Sœur Marie de Saint-Pierre
(Perrine Éluère)
1816-1848

JOURNAL SPIRITUEL

22
“Dieu est le Chef de son Christ”

« ... Ce matin, en arrivant à l’oraison, Notre-Seigneur s’est emparé des puissances de mon âme. Il m’a fait entrer dans son divin Cœur et Il m’a fait voir et entendre des choses admirables en me faisant connaître ses admirables desseins sur l’Œuvre de la Réparation...

C’est ici, ma Révérende Mère, que j’ai grand besoin que l’Esprit Saint conduise ma plume, car je ne sais comment écrire ce que j’ai vu et entendu. Voici donc à peu près ce que je crois que Notre-Seigneur m’a communiqué.

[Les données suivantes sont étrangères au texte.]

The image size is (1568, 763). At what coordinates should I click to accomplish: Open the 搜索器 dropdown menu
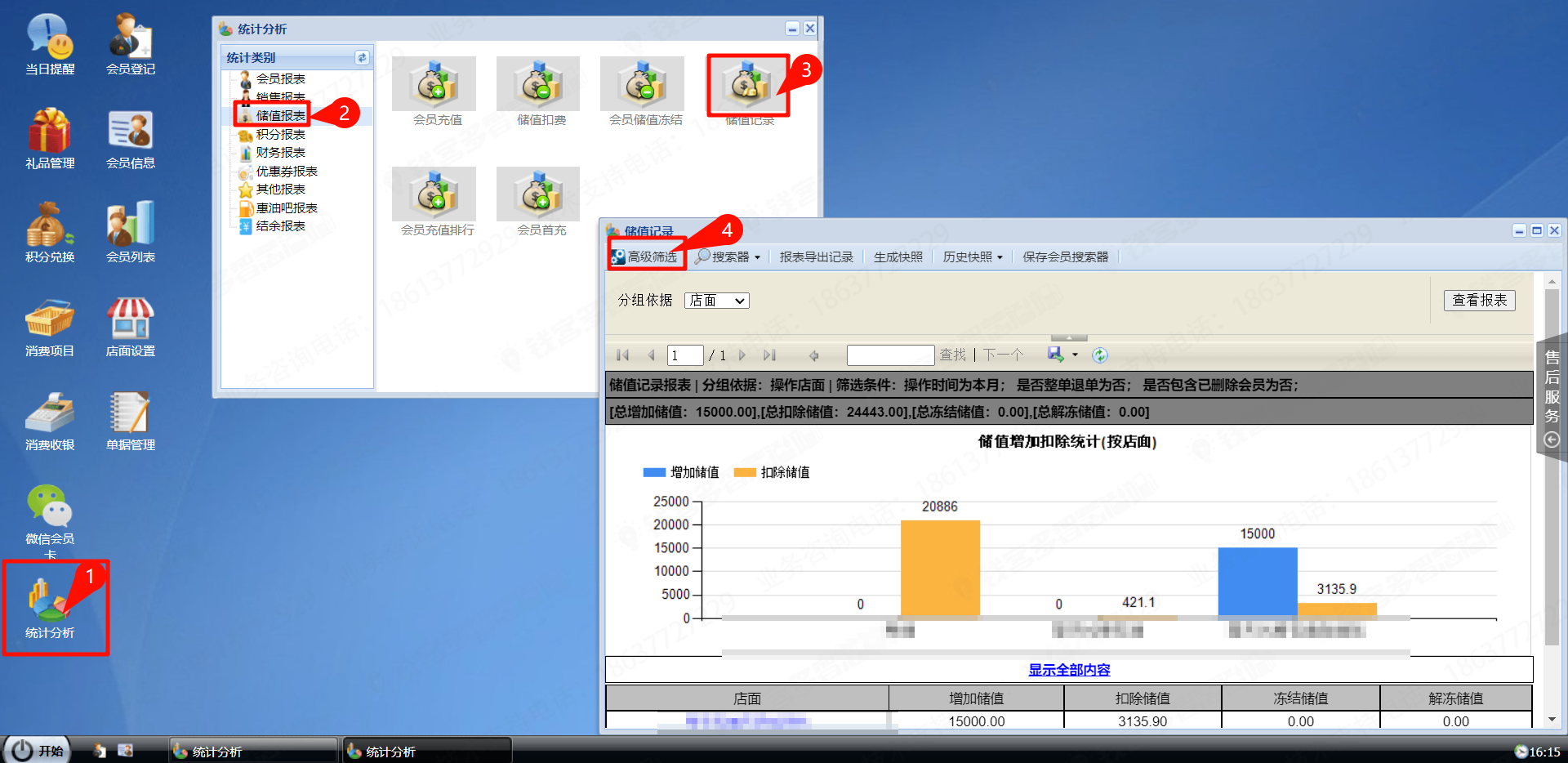click(x=728, y=257)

Notre divin Sauveur, ayant recueilli les puissances de mon âme dans son divin Cœur, Il m’a fortement appliquée à la contemplation de sa Face adorable et Il m’a fait connaître par la lumière de ses divins rayons que cette Face auguste et Sainte, offerte à nos adorations, était le miroir ineffable des perfections divines qui sont renfermées, exprimées, contenues dans le très Saint nom de Dieu. D’après cette vue intellectuelle que Dieu m’a donnée, mais qu’il m’est impossible d’exprimer si ce n’est par ces paroles de l’Apôtre saint Paul, que j’ai lues depuis peu et qui m’ont vivement touchées parce que j’ai reconnu en ces paroles ce que j’avais vu et entendu en cette lumière: “Dieu est le chef de son Christ”. Et j’ai compris par cette communication que, comme le Sacré-Cœur de Jésus est l’objet sensible offert à nos adorations pour représenter son amour immense au très Saint-Sacrement de l’Autel, de même aussi, la Face adorable de Notre-Seigneur est l’objet sensible offert à l’adoration des associés de l’Œuvre de la Réparation, pour honorer et vénérer avec un profond respect, cette Sainte-Face couverte d’opprobres par les blasphémateurs qui attaquent la divinité dont elle est la figure, le miroir et l’expression; et par la vertu de cette Sainte-Face, offerte au Père éternel, on peut apaiser sa colère et obtenir la conversion des impies et des blasphémateurs. Cette dévotion n’est pas contraire à l’Œuvre; elle ne peut que lui être avantageuse. Notre-Seigneur m’a donné aussi une autre lumière en me faisant voir que l’Église est son corps mystique et que la religion était la face de ce corps. Alors, Il m’a fait voir cette face en butte à tous les ennemis de son Saint Nom; et je voyais que tous les blasphémateurs et les sectaires renouvelaient à la Sainte-Face de Notre-Seigneur tous les opprobres de sa Passion. Je voyais à la faveur de cette divine lumière, que les impies qui profèrent de mauvaises paroles et blasphèment le Saint Nom de Dieu crachait à la Face de Notre-Seigneur et la couvraient de boue, et que tous les coups que les sectaires donnaient à la Sainte Église, à la religion, étaient le renouvellement de nombreux soufflets que la Face de Notre-Seigneur avait reçus et qu’ils faisaient sur cette Face divine, en s’efforçant d’anéantir les divins travaux!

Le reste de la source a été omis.